Sayın Belediye Başkanı Filiz Gencan Akın ve ekibinin 664. Kırkpınar Yağlı Güreş Festivali’ni en iyi şekilde organize etmek için çaba gösterdiğini gözlemliyorum. Bu çabanın yeterli olup olmadığını ise yine halkımız ve güreşseverler en doğru şekilde değerlendirecektir.
Tüm emeği geçenleri kutluyor, pehlivanlarımıza başarılar diliyorum.
Ancak un da var, yağ da… Lakin hâlâ o helvayı yapmayı öğrenemedik.
Kırkpınar Yağlı Güreş Festivali, olimpiyatlardan sonra sürdürülen en eski geleneksel bir spor etkinliği olmasının yanında asırlardır bu topraklarda yoğrulan bir belleğin ve millet hafızasında yer eden ortak bir ruhun yeniden canlandığı kültürel mirastır.
Edirne’nin fethedildiği gün başlayan bu tarihi geleneksel miras; efsaneye göre iki yiğit askerin girdikleri güreşi sonlandıramadan canlarını verdikleri mücadeleyle anlam kazanmıştır.
İşte bu yüzden, 664 yıldır devam eden Kırkpınar Yağlı Güreşleri, son bir asırdır Sarayiçi Er Meydanı’nda pehlivanların onurlu mücadelesine ev sahipliği yapmaktadır.
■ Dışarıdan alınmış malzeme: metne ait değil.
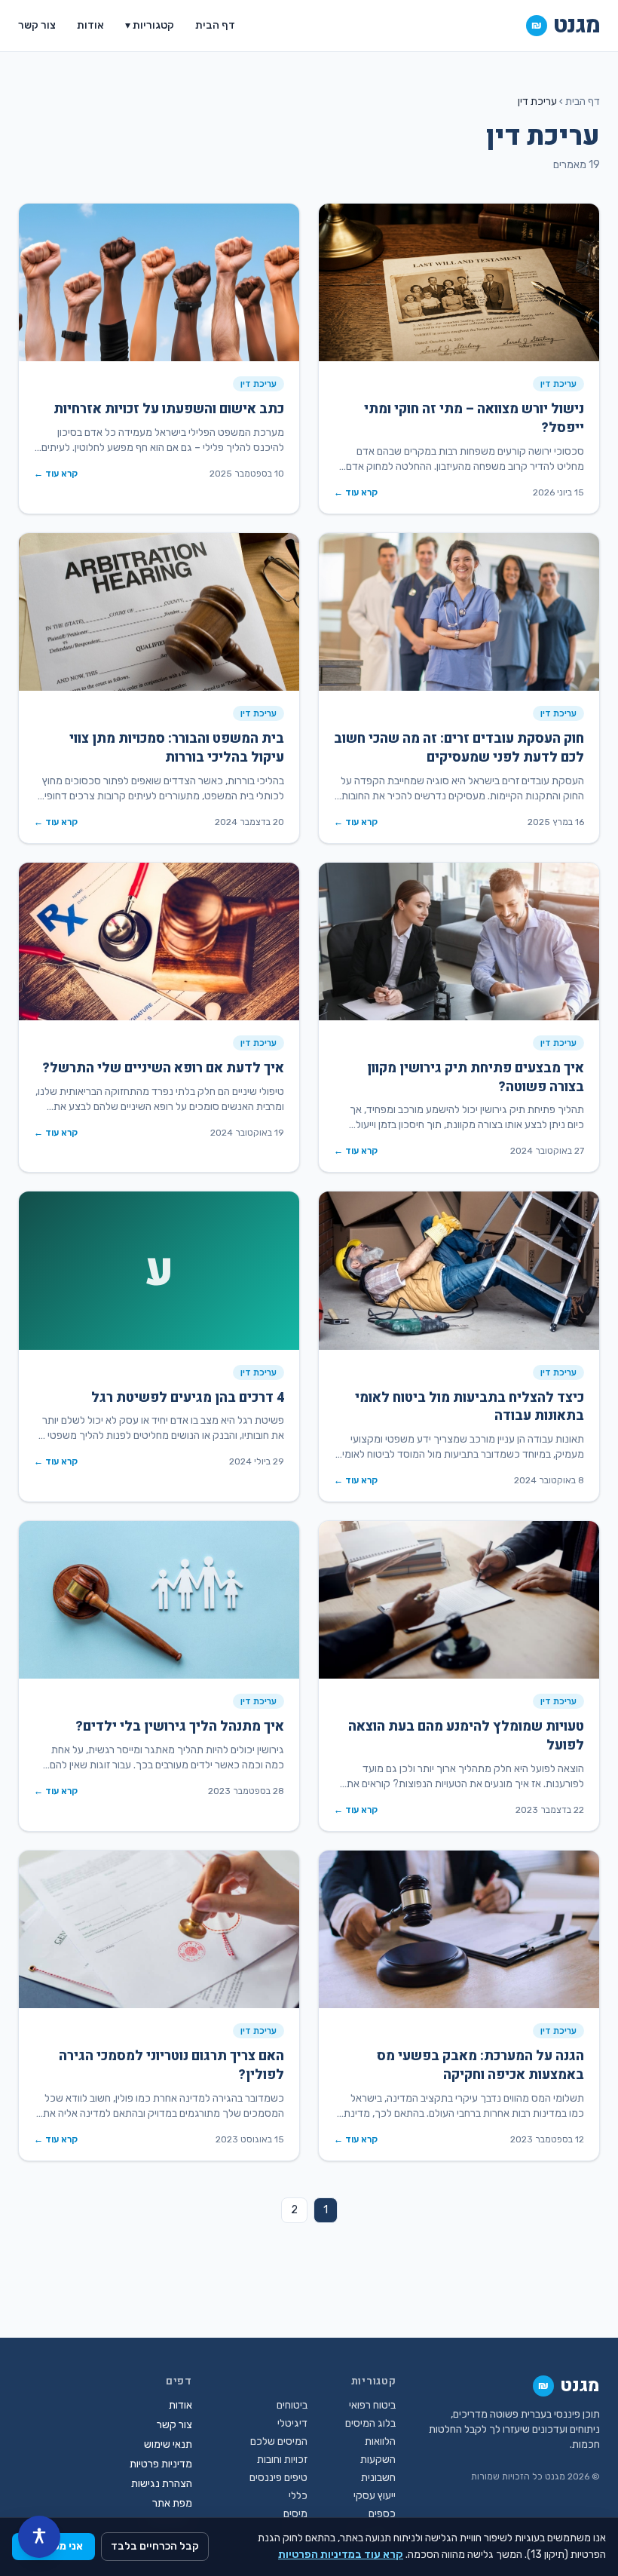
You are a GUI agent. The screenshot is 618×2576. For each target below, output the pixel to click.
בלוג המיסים (370, 2423)
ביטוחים (292, 2405)
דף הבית (215, 25)
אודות (90, 25)
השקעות (378, 2459)
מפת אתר (172, 2503)
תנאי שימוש (168, 2444)
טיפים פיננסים (278, 2477)
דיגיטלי (292, 2423)
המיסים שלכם (278, 2441)
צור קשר (37, 25)
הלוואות (380, 2441)
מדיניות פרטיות (161, 2464)
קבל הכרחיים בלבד (155, 2546)
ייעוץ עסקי (374, 2495)
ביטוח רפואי (372, 2405)
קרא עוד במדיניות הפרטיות (340, 2554)
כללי (298, 2495)
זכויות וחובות (282, 2459)
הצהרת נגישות (161, 2483)
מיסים (295, 2513)
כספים (382, 2513)
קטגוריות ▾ (149, 25)
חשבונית (378, 2477)
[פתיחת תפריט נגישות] (39, 2537)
Çınar ağaçlarının arasından esen rüzgârın taşıdığı tarihî sessizlik ise, güreş severlerin kalbinde Anadolu’dan Rumeli’ye uzanan o kutlu yolculuğun derin huzurunu hissettirir.
Bu huzur, bizleri tarihimizin derinliklerine; Anadolu’dan Rumeli’ye at sırtında geçen o kutlu dönemlere götürür. Tarihimizin derinliklerine Tuna’da atlarını sulayan ve Viyana önlerine kadar uzanan atalarımızın dimdik, kendinden emin duruşları gözümüzde canlanır. Onların yiğit bedenlerinde yalnızca güçleri değil; kararlılık, soyluluk ve köklü bir mirasın izleri vardır. Kırkpınar, işte bu büyük yürüyüşün, yiğitlerin mirasını yaşatan, asalet ve cesaretle geleceğe uzanan kutlu yolun başlangıcıdır.
Kırkpınar, milletimizin belleğinde yalnızca gücün değil; çıkışın, ahlakın, alçakgönüllülüğün ve geleneğe bağlılığın simgesi olmuştur. Kırkpınar’da güreşen pehlivanlar kadar, bu kültürü taşıyan kişiler de önemlidir. Onlardan biri de hiç şüphesiz Kırkpınar ağasıdır. Ağa, sadece ihale ile seçilmiş bir kimlik değil; geçmişi omuzlayan, temsil görevini taşıyan kişidir. Onun varlığı, altın kemerle değil, sırtında taşıdığı geleneksel ağa giysisiyle anlam kazanıyor.
Ne yazık ki bu yıl, Kırkpınar’ın simgesel yüzü olan ağa, geleneksel ağa kıyafetini modaya uyduracağı konusunda çeşitli söylemlerde bulunurken geçtiğimiz gün de ağa kıyafetini giymeden CHP Genel Başkanı, Başkan Yardımcılarıyla Ankara Büyük Şehir Belediye Başkanına davetiye takdim etmek için protokolde, belediye başkanı ve milletvekiliyle birlikte yer aldı.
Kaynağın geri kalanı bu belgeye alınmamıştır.